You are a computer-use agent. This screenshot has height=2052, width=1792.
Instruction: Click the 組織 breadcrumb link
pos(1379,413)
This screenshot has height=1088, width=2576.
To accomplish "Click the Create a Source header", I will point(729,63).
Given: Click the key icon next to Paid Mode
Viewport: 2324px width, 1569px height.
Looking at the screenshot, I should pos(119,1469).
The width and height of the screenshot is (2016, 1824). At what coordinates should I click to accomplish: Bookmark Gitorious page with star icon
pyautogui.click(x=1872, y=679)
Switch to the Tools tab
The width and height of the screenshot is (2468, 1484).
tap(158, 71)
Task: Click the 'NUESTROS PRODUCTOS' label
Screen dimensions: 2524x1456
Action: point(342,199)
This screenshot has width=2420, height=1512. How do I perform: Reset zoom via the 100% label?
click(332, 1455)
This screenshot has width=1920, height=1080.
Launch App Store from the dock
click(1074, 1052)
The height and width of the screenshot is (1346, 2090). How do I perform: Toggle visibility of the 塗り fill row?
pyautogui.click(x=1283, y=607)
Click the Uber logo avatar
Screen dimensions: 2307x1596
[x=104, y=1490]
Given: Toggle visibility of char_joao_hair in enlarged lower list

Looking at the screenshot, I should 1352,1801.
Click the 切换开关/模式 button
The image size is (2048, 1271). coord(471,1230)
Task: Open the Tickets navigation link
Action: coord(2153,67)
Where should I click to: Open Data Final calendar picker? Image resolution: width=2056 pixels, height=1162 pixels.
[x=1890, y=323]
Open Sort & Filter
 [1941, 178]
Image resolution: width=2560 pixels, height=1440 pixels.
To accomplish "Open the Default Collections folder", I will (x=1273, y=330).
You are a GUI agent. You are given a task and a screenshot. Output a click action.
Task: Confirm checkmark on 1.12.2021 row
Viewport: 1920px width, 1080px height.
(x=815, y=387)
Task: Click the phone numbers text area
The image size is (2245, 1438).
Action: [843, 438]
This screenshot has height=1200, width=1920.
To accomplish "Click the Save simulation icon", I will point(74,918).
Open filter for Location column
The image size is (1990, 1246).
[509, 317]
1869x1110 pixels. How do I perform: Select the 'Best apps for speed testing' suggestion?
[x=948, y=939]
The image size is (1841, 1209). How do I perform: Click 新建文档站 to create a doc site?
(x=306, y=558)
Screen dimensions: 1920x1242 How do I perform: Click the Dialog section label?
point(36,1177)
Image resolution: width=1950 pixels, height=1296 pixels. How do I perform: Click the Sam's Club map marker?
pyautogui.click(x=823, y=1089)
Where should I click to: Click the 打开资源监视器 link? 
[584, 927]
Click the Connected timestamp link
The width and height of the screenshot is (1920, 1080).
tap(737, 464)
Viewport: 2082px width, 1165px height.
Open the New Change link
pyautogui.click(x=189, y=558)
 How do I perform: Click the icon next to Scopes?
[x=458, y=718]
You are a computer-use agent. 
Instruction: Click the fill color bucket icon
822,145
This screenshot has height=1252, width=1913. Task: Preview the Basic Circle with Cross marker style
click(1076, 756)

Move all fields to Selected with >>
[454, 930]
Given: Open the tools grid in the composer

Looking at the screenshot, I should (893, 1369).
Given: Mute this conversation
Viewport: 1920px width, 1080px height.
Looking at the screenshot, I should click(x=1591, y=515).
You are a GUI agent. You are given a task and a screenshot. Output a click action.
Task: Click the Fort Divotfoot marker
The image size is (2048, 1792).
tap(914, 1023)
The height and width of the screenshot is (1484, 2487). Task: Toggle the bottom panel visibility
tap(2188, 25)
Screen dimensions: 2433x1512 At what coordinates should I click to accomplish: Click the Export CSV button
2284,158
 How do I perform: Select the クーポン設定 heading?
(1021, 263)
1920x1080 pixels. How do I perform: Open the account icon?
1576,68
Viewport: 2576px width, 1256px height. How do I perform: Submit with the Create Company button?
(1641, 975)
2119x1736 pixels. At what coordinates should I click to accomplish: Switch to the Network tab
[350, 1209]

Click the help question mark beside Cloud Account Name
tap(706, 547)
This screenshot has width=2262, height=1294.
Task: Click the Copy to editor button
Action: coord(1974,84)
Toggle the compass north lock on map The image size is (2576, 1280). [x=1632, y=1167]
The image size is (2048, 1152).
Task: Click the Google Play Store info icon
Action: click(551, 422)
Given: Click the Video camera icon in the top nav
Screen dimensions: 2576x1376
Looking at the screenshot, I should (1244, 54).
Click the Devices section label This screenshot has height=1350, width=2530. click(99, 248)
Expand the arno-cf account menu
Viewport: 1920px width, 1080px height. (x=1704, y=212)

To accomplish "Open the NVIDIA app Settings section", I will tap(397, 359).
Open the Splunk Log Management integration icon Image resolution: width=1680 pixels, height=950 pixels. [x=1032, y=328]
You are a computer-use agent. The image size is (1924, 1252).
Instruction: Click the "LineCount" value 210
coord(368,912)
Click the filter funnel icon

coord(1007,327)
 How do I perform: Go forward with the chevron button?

**EXERCISE AIM**
Could you restate every record word for word?

**RESULT**
You are a computer-use agent. This screenshot has height=2052, width=1792.
Instruction: Click the 組織 breadcrumb link
pos(1379,413)
This screenshot has height=1088, width=2576.
To accomplish "Click the Create a Source header", I will point(729,63).
Given: Click the key icon next to Paid Mode
Viewport: 2324px width, 1569px height.
Looking at the screenshot, I should pos(119,1469).
The width and height of the screenshot is (2016, 1824). At what coordinates should I click to accomplish: Bookmark Gitorious page with star icon
pyautogui.click(x=1872, y=679)
Switch to the Tools tab
The width and height of the screenshot is (2468, 1484).
tap(158, 71)
Task: Click the 'NUESTROS PRODUCTOS' label
Screen dimensions: 2524x1456
Action: point(342,199)
This screenshot has width=2420, height=1512. How do I perform: Reset zoom via the 100% label?
click(332, 1455)
This screenshot has width=1920, height=1080.
Launch App Store from the dock
click(1074, 1052)
The height and width of the screenshot is (1346, 2090). How do I perform: Toggle visibility of the 塗り fill row?
pyautogui.click(x=1283, y=607)
Click the Uber logo avatar
Screen dimensions: 2307x1596
[x=104, y=1490]
Given: Toggle visibility of char_joao_hair in enlarged lower list

Looking at the screenshot, I should 1352,1801.
Click the 切换开关/模式 button
The image size is (2048, 1271). coord(471,1230)
Task: Open the Tickets navigation link
Action: coord(2153,67)
Where should I click to: Open Data Final calendar picker? Image resolution: width=2056 pixels, height=1162 pixels.
[x=1890, y=323]
Open Sort & Filter
 [1941, 178]
Image resolution: width=2560 pixels, height=1440 pixels.
To accomplish "Open the Default Collections folder", I will (x=1273, y=330).
You are a GUI agent. You are given a task and a screenshot. Output a click action.
Task: Confirm checkmark on 1.12.2021 row
Viewport: 1920px width, 1080px height.
(x=815, y=387)
Task: Click the phone numbers text area
The image size is (2245, 1438).
Action: [843, 438]
This screenshot has height=1200, width=1920.
To accomplish "Click the Save simulation icon", I will point(74,918).
Open filter for Location column
The image size is (1990, 1246).
[509, 317]
1869x1110 pixels. How do I perform: Select the 'Best apps for speed testing' suggestion?
[x=948, y=939]
The image size is (1841, 1209). How do I perform: Click 新建文档站 to create a doc site?
(x=306, y=558)
Screen dimensions: 1920x1242 How do I perform: Click the Dialog section label?
point(36,1177)
Image resolution: width=1950 pixels, height=1296 pixels. How do I perform: Click the Sam's Club map marker?
pyautogui.click(x=823, y=1089)
Where should I click to: Click the 打开资源监视器 link? 
[584, 927]
Click the Connected timestamp link
The width and height of the screenshot is (1920, 1080).
tap(737, 464)
Viewport: 2082px width, 1165px height.
Open the New Change link
pyautogui.click(x=189, y=558)
 How do I perform: Click the icon next to Scopes?
[x=458, y=718]
You are a computer-use agent. 
Instruction: Click the fill color bucket icon
822,145
This screenshot has height=1252, width=1913. Task: Preview the Basic Circle with Cross marker style
click(1076, 756)

Move all fields to Selected with >>
[454, 930]
Given: Open the tools grid in the composer

Looking at the screenshot, I should (893, 1369).
Given: Mute this conversation
Viewport: 1920px width, 1080px height.
Looking at the screenshot, I should click(x=1591, y=515).
You are a GUI agent. You are given a task and a screenshot. Output a click action.
Task: Click the Fort Divotfoot marker
The image size is (2048, 1792).
tap(914, 1023)
The height and width of the screenshot is (1484, 2487). Task: Toggle the bottom panel visibility
tap(2188, 25)
Screen dimensions: 2433x1512 At what coordinates should I click to accomplish: Click the Export CSV button
2284,158
 How do I perform: Select the クーポン設定 heading?
(1021, 263)
1920x1080 pixels. How do I perform: Open the account icon?
1576,68
Viewport: 2576px width, 1256px height. How do I perform: Submit with the Create Company button?
(1641, 975)
2119x1736 pixels. At what coordinates should I click to accomplish: Switch to the Network tab
[350, 1209]

Click the help question mark beside Cloud Account Name
tap(706, 547)
This screenshot has width=2262, height=1294.
Task: Click the Copy to editor button
Action: coord(1974,84)
Toggle the compass north lock on map The image size is (2576, 1280). [x=1632, y=1167]
The image size is (2048, 1152).
Task: Click the Google Play Store info icon
Action: click(551, 422)
Given: Click the Video camera icon in the top nav
Screen dimensions: 2576x1376
Looking at the screenshot, I should (1244, 54).
Click the Devices section label This screenshot has height=1350, width=2530. click(99, 248)
Expand the arno-cf account menu
Viewport: 1920px width, 1080px height. (x=1704, y=212)

To accomplish "Open the NVIDIA app Settings section", I will tap(397, 359).
Open the Splunk Log Management integration icon Image resolution: width=1680 pixels, height=950 pixels. [x=1032, y=328]
You are a computer-use agent. The image size is (1924, 1252).
Instruction: Click the "LineCount" value 210
coord(368,912)
Click the filter funnel icon

coord(1007,327)
 How do I perform: Go forward with the chevron button?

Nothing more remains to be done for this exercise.